たまには、こういう少しくだらない話もいいでしょう。
皆さま、ゴルフはされますか?
お金がかかる、ルールやマナーが面倒。
そんなイメージを持たれることも多いですね。
実際、始めた当初の僕も「これはなかなか大変だぞ」と思っていました。
僕がゴルフを始めたきっかけは、社員旅行でした。
ショートコースを回らせてもらい、当時の所長に「楽しかったですぅ~」と伝えたところ、
「社会人なら、そのうち必要になるから始めなさい」
そのひと言で、なぜかゴルフ人生が始まりました。
先輩からお古のクラブを一式いただき、練習場にも連れて行ってもらいました。
最初はボールにまったく当たりません。
でも、それが逆に面白かったんです。
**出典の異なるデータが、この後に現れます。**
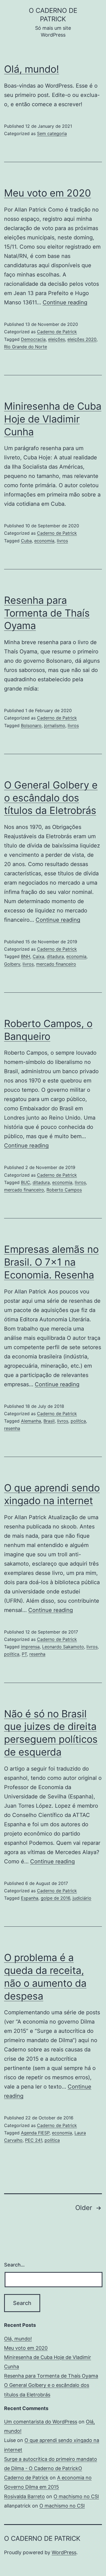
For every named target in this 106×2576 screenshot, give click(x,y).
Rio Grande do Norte (25, 346)
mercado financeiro (56, 964)
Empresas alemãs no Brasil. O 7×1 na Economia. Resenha (51, 1262)
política (78, 1421)
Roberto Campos (64, 1189)
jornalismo (54, 725)
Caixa (38, 956)
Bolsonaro (31, 725)
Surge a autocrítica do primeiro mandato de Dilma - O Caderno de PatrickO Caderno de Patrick (50, 2468)
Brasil (49, 1421)
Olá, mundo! (31, 69)
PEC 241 (33, 2140)
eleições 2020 (81, 339)
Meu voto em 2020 (47, 193)
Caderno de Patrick (57, 331)
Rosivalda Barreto (24, 2496)
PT (24, 1654)
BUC (25, 1182)
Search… (14, 2265)
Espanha (29, 1898)
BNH (25, 956)
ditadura (55, 956)
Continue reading (65, 302)
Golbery (12, 964)
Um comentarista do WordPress (40, 2422)
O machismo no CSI (76, 2496)
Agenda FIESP (35, 2132)
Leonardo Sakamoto (63, 1646)
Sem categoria (52, 133)
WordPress (64, 2552)
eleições (56, 339)
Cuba (26, 540)
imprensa (30, 1646)
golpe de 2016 (55, 1898)
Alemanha (31, 1421)
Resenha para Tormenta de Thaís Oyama (47, 613)
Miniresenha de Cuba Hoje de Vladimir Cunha (52, 419)
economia (44, 540)
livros (62, 540)
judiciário (82, 1898)
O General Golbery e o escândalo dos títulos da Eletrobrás (51, 798)
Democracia (33, 339)
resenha (12, 1428)
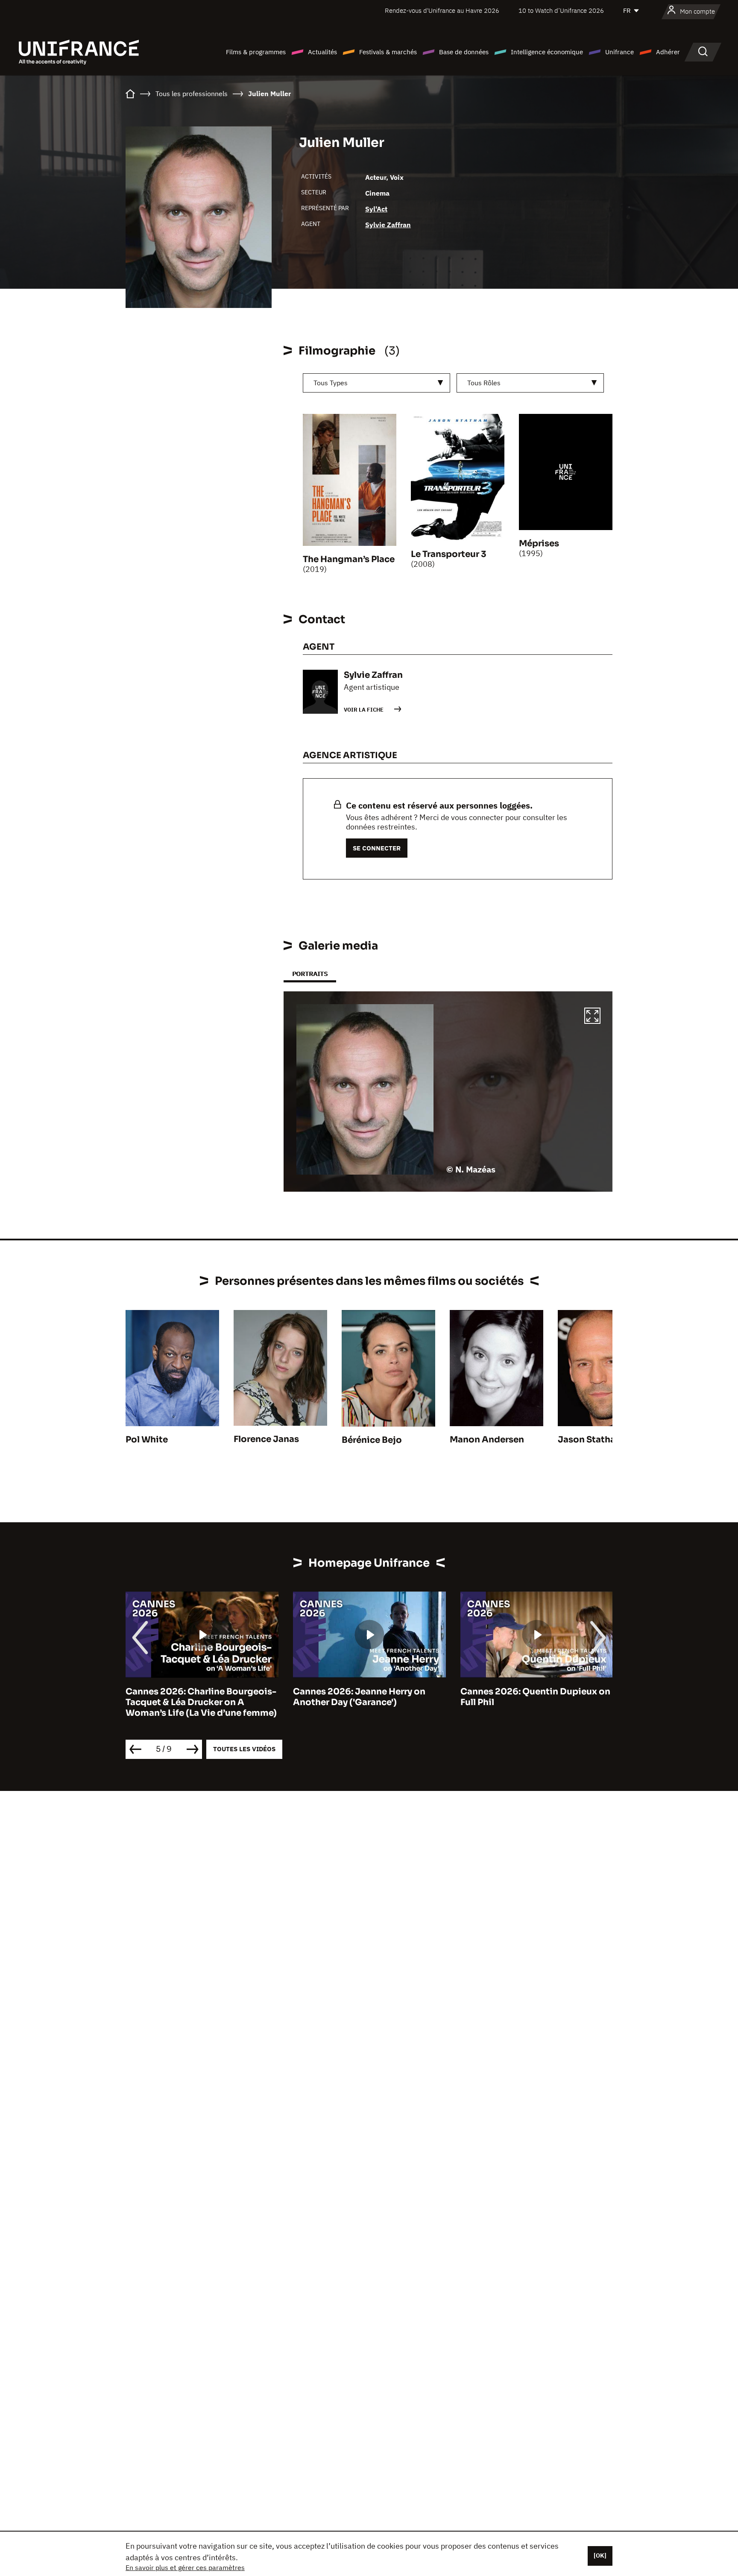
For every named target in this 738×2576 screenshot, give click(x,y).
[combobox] (376, 383)
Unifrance (619, 52)
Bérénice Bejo (372, 1440)
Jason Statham (591, 1439)
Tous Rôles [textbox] (484, 382)
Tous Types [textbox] (330, 382)
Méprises (539, 543)
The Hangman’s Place (349, 559)
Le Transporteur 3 (448, 554)
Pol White (147, 1439)
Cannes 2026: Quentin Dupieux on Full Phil (535, 1697)
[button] (592, 1017)
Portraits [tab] (310, 974)
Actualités (322, 52)
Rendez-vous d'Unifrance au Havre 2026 (442, 10)
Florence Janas (266, 1439)
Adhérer (668, 52)
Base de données (464, 52)
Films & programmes (256, 52)
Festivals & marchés (388, 52)
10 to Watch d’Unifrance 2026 (561, 10)
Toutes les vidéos (244, 1749)
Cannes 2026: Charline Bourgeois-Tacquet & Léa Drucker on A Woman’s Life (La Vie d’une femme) (201, 1702)
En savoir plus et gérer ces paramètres (185, 2567)
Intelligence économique (547, 52)
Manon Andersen (487, 1439)
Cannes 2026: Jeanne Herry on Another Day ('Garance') (359, 1697)
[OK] (600, 2555)
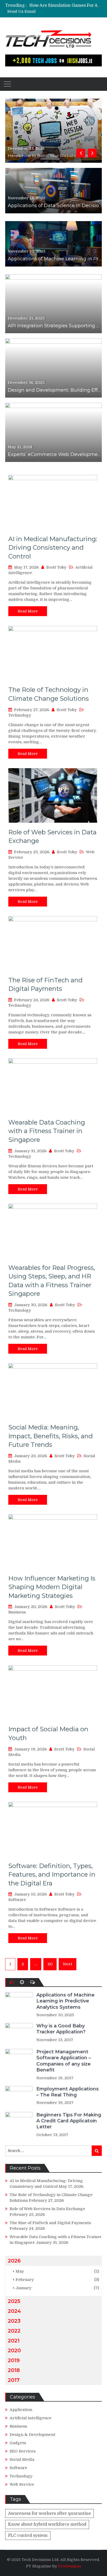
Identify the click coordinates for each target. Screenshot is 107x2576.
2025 (14, 2301)
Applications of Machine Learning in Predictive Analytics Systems (65, 2001)
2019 (14, 2360)
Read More (28, 611)
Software (17, 1899)
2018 (14, 2370)
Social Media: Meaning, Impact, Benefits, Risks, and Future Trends (50, 1435)
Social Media (22, 2459)
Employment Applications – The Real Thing (67, 2092)
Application (21, 2409)
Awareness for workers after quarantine (49, 2513)
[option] (65, 5)
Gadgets (18, 2443)
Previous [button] (80, 153)
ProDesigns (69, 2566)
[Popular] (12, 1982)
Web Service (22, 2484)
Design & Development (32, 2434)
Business (17, 1612)
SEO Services (23, 2451)
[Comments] (32, 1982)
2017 (14, 2380)
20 (50, 1964)
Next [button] (92, 153)
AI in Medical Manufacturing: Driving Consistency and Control (52, 547)
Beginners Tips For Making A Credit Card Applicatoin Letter (68, 2121)
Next (67, 1964)
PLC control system (28, 2535)
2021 (13, 2341)
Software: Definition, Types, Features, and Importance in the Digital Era (51, 1874)
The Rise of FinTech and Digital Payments (50, 2222)
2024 (14, 2311)
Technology (19, 715)
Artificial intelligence (30, 2418)
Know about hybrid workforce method (47, 2524)
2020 (14, 2350)
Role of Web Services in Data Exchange (47, 2208)
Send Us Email (21, 11)
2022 (14, 2331)
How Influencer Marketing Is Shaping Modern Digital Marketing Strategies (51, 1587)
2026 (14, 2261)
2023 (14, 2321)
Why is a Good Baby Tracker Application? (60, 2029)
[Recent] (22, 1982)
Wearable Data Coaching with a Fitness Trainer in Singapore (46, 1131)
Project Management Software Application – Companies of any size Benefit (63, 2061)
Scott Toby (56, 567)
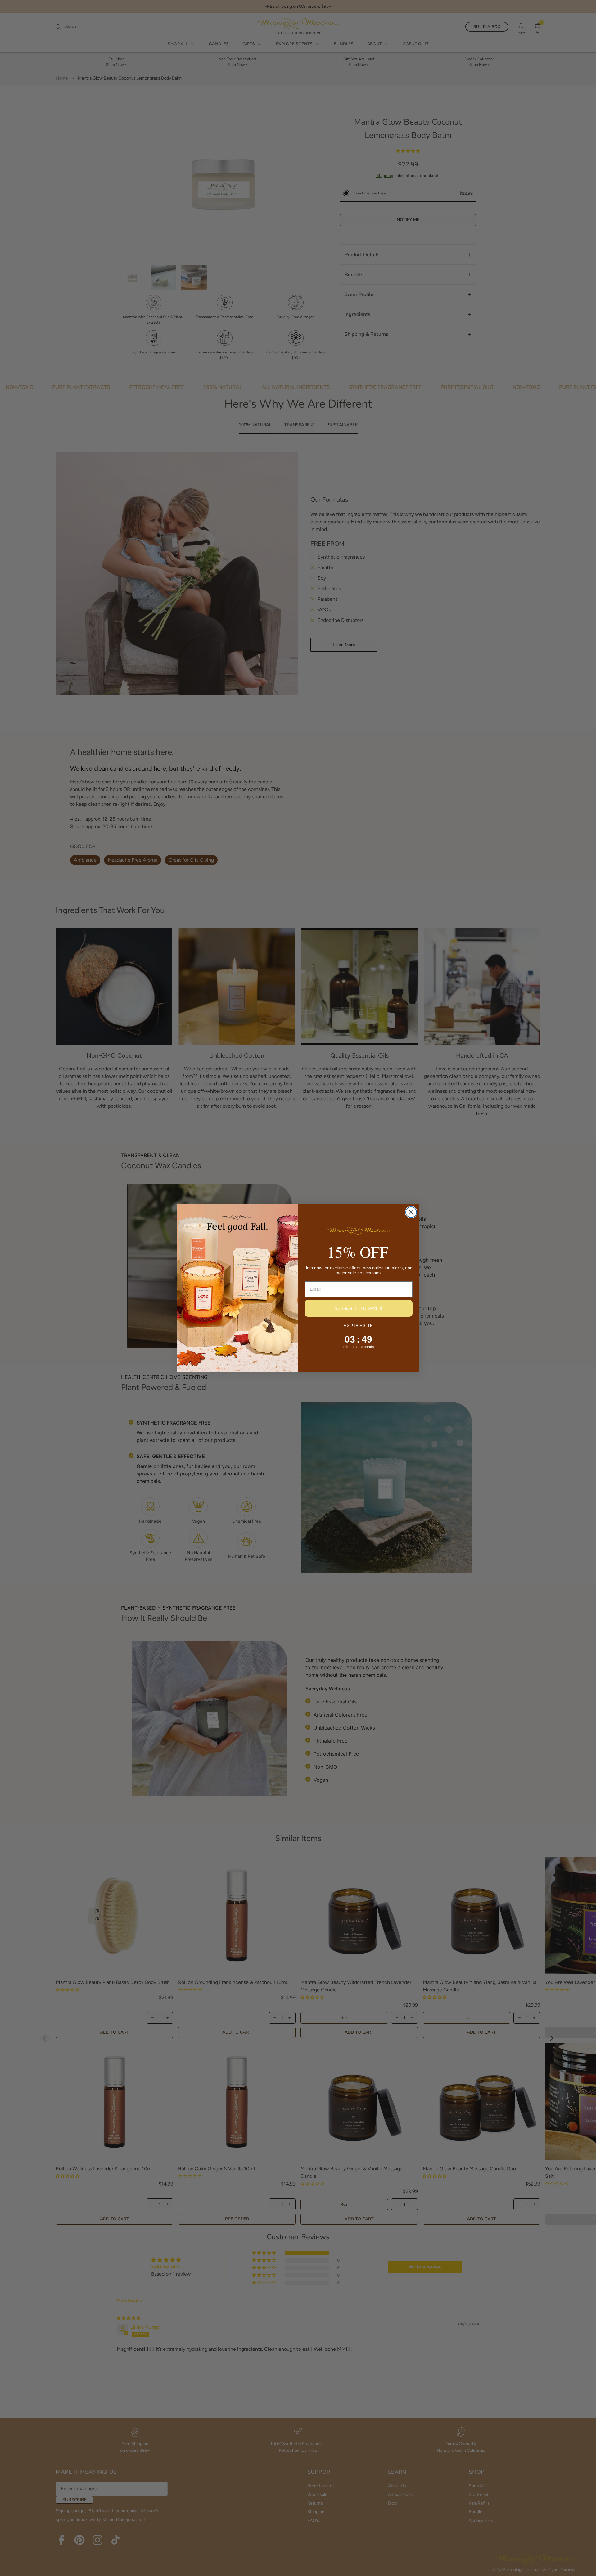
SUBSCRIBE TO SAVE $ (358, 1308)
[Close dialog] (411, 1212)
空振りすら新鮮でした。
時々、上手な方が現れて、手取り足取り教えてくれることもありました。
今思えば、ずいぶん贅沢な初心者時代です。
ここで少し笑い話を。
当時の僕の給料は、手取り20万円ほど。
そんな中、週末にゴルフの練習へ行き、遅く帰宅したところ――奥さん、大激怒です。
「この安月給で、いつの間にゴルフなんて始めたの?」
ごもっともです。
道具は先輩からいただいたこと。
帰りが遅いのは、所長や先輩に教えてもらっていたこと。
そして、黙って始めてしまったことを素直に謝りました。
ゴルフは、やはりお金のかかる遊びです。
当時の家計には、なかなか重たい趣味でした。
そんなある日、得意先との雑談で、
「ゴルフ道具をもらって、たまに練習してるんですよ」
と話したところ、
「じゃあ今度、一緒に行こうか」
こうなるのは自然な流れです。
社会の流れって、時々急です。
何が必要なのか。
当日はどうするのか。
服装は? 持ち物は? そもそも何もわからない。
そこでやらかしました。
着替えを入れるボストンバッグを持たず、
パンツやシャツをゴルフバッグに詰め込んで登場。
ゴルフバッグのポケットって、そういう使い方ではないんですね。
デビュー戦から、なかなかの個性派でした。

スコアはたしか180超え。
数えるほうが大変だった気がします。
ありがたかったのは、当時の所長がプレー代を出してくれたことです。
最初に勤めた司法書士事務所の所長は、本当に商売上手な方でした。
「お金がないから付き合えません、なんて格好悪いことは言うな。経費で行ってきなさい。たくさん顔を売ってきなさい」
今思えば、器の大きい人でした。女性なんですけど、かっこ良かったです。
それからしばらくは、お付き合いゴルフの日々。
しかし大問題があります。
まったく上手くならない。
プレー代は経費でも、練習代と道具代は自腹です。
そこまで余裕はありません。
頼りになる情報源は、毎月買うゴルフ雑誌。
中古ショップで、処分寸前のクラブを宝探しのように買ったこともありました。
そんなゴルフ生活が変わったのは、個人事業になってからです。
ご一緒する人たちも少しずつ変わり、
スコアを競うより、1日一緒に過ごすことに価値を感じるようになりました。
仕事の話。
お金の話。
遊びの話。
世の中の話。
朝から夕方まで、ゆっくり話せる時間は意外と貴重です。
終わったあとに食事へ行くこともあり、丸一日楽しんでいます。
そこで直接、仕事をもらうとか、仕事を出すとか、そういう話はありません。
でも、不思議と充実感があるんです。
人との時間を楽しみながら、自然と学ぶこともある。
途中で辞めなくて良かったと思います。